Other fears in Milk Debt are personal or stream-of-consciousness, and delivered in an almost trivializing manner. One woman pumps breast milk in her cluttered living room over a Zoom recording as she reads a list of fears in a hurried drone: “That I’m lazy . . . That I’m selfish . . . The depths of my rage . . . Breaking in half from everything I have to do . . . Being disemboweled and having to hold my guts . . . Zombies with open drooling mouths . . .” The unromantic reality of her surroundings and an unpoetic delivery is strangely comforting as it diminishes and quells the urgent distress of the fears she intones.

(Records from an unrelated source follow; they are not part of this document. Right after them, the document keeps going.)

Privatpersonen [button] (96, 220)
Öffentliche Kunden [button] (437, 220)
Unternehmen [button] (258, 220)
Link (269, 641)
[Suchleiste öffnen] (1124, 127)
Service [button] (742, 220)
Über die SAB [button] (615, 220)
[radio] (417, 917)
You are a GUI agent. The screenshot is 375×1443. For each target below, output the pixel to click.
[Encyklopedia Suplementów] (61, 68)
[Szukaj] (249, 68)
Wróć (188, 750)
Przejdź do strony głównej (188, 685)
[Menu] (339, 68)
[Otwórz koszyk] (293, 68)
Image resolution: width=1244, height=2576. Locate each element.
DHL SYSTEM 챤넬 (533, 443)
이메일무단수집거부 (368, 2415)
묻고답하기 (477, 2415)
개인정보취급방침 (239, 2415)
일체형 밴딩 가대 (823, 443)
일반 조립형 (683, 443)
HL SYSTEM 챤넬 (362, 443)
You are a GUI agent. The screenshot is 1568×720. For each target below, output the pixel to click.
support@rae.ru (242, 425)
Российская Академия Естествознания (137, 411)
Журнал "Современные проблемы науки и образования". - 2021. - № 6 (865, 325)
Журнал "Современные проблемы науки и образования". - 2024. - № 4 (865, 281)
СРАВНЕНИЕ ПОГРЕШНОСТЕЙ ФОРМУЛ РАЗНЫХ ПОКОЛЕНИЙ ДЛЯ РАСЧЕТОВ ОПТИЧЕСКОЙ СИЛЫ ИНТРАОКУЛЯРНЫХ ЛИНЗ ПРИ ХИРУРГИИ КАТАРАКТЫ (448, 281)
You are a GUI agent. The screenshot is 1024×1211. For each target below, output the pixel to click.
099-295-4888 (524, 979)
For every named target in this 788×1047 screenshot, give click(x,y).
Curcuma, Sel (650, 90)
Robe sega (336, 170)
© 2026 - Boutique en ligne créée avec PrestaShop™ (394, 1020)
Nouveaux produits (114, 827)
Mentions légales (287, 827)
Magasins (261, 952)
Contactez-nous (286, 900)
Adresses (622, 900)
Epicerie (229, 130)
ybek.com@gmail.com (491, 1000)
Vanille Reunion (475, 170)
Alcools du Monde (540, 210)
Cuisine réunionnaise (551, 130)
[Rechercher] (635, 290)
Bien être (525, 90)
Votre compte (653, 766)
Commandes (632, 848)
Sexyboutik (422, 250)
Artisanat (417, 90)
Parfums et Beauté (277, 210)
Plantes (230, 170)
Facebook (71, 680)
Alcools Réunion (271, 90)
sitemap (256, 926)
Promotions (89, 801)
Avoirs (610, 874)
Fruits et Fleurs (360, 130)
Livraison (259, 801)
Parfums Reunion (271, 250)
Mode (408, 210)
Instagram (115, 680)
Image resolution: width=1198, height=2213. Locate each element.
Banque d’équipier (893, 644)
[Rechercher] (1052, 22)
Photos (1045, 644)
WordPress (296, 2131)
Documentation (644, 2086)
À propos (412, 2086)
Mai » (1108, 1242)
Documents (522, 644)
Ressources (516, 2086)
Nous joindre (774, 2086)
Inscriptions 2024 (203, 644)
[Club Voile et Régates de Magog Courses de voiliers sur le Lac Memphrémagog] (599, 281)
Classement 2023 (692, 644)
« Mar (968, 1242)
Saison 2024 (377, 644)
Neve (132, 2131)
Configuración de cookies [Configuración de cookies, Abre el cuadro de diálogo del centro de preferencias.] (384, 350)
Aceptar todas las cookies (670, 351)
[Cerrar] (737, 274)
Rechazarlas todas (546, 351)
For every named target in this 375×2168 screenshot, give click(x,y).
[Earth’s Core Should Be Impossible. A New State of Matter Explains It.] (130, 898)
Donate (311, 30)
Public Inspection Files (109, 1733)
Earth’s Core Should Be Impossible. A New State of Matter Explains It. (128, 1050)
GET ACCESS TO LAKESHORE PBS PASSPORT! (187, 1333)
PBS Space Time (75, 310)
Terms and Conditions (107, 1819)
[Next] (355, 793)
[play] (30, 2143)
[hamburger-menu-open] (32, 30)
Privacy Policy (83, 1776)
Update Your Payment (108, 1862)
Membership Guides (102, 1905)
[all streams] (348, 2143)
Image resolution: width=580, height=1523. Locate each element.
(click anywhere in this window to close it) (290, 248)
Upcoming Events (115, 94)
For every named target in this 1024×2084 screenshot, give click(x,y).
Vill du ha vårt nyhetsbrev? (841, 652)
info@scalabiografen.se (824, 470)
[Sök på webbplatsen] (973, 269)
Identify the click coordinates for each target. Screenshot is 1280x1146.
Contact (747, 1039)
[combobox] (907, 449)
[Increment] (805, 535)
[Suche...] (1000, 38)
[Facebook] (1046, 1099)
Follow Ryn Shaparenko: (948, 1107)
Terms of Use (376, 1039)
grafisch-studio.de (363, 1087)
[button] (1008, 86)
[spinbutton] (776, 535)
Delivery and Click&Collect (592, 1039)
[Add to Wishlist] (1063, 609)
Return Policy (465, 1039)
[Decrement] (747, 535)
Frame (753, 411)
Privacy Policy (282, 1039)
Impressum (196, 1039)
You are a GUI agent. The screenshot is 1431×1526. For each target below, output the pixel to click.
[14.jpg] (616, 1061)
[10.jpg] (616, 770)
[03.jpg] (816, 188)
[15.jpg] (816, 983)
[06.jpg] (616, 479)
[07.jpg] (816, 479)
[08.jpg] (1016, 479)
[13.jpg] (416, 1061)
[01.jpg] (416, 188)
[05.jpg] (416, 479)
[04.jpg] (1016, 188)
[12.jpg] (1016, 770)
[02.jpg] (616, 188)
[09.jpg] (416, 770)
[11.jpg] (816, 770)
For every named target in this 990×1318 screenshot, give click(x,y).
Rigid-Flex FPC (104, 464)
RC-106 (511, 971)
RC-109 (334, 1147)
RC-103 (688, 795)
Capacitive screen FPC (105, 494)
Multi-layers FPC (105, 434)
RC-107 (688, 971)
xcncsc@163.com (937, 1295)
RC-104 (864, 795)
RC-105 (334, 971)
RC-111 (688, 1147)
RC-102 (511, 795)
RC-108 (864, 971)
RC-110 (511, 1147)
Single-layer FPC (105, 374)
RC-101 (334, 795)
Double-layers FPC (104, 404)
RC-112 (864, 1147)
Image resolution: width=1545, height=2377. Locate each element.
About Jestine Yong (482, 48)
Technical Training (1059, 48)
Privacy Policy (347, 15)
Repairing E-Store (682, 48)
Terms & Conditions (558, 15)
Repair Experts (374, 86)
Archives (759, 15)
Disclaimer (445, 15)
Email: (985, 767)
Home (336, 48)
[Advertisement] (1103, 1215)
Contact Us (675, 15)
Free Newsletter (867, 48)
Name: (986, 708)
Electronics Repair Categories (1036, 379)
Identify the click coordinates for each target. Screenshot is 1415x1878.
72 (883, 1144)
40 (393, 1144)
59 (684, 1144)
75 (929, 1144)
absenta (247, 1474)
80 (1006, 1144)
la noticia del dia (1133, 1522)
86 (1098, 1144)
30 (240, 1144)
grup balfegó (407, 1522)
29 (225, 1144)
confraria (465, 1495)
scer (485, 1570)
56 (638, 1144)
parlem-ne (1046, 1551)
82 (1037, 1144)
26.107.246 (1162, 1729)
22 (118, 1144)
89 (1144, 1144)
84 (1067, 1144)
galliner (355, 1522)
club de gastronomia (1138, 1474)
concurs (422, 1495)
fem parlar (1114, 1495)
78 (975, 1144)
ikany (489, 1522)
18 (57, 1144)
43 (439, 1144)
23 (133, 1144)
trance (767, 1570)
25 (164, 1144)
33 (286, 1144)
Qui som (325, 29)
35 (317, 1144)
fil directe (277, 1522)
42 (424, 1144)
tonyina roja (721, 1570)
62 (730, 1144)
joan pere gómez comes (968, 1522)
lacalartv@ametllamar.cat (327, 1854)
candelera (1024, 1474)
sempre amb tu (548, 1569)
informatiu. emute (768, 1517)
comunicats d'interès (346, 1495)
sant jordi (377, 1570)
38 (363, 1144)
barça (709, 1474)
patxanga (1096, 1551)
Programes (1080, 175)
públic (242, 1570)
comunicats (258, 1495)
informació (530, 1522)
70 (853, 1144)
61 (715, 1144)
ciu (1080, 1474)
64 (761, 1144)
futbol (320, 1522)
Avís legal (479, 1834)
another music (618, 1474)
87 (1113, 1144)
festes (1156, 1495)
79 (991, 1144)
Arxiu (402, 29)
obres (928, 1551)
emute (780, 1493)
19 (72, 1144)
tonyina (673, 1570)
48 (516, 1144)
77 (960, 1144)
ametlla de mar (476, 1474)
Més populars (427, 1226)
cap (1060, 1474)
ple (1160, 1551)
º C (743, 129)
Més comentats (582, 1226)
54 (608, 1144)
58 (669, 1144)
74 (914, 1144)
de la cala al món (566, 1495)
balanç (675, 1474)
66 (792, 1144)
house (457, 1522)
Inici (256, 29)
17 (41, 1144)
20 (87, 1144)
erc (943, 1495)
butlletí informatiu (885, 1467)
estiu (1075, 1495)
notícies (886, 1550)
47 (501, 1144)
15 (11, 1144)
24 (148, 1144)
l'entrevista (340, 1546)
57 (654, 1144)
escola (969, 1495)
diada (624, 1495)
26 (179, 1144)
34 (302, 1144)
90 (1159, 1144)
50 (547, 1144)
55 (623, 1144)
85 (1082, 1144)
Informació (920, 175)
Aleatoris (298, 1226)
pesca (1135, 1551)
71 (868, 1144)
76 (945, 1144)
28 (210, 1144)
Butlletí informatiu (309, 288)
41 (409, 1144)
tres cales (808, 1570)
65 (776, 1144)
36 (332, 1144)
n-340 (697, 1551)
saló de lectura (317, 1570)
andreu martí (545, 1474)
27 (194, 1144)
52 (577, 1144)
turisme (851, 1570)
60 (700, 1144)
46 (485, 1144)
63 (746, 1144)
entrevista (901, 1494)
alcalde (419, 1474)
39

On another screen, actress Kestrel Leah reads out fears emotively and magnanimously as she sits gracefully in a cinematically shot bathroom pumping milk that drips into the bathtub below her, validating submitted concerns with a swelling depth of feeling and empathy in her recitation as the bathwater clouds with milk. Referencing the Buddhist principle of the perennially unsettled “milk debt” of the progeny to the mother, these women symbolically ameliorate and absorb an unending tally of fears and anxieties through the lactational release of oxytocin, the hormone responsible for a range of positive feelings including love, comfort, and bonding. It is through this arduous invisible and emotional labor that peace and rest for all may be possible.
Jennifer S. Li is ArtAsiaPacific’s Los Angeles desk editor.
Patty Chang’s “Milk Debt” is on view at 18th Street Arts Center, Santa Monica, until January 22, 2021.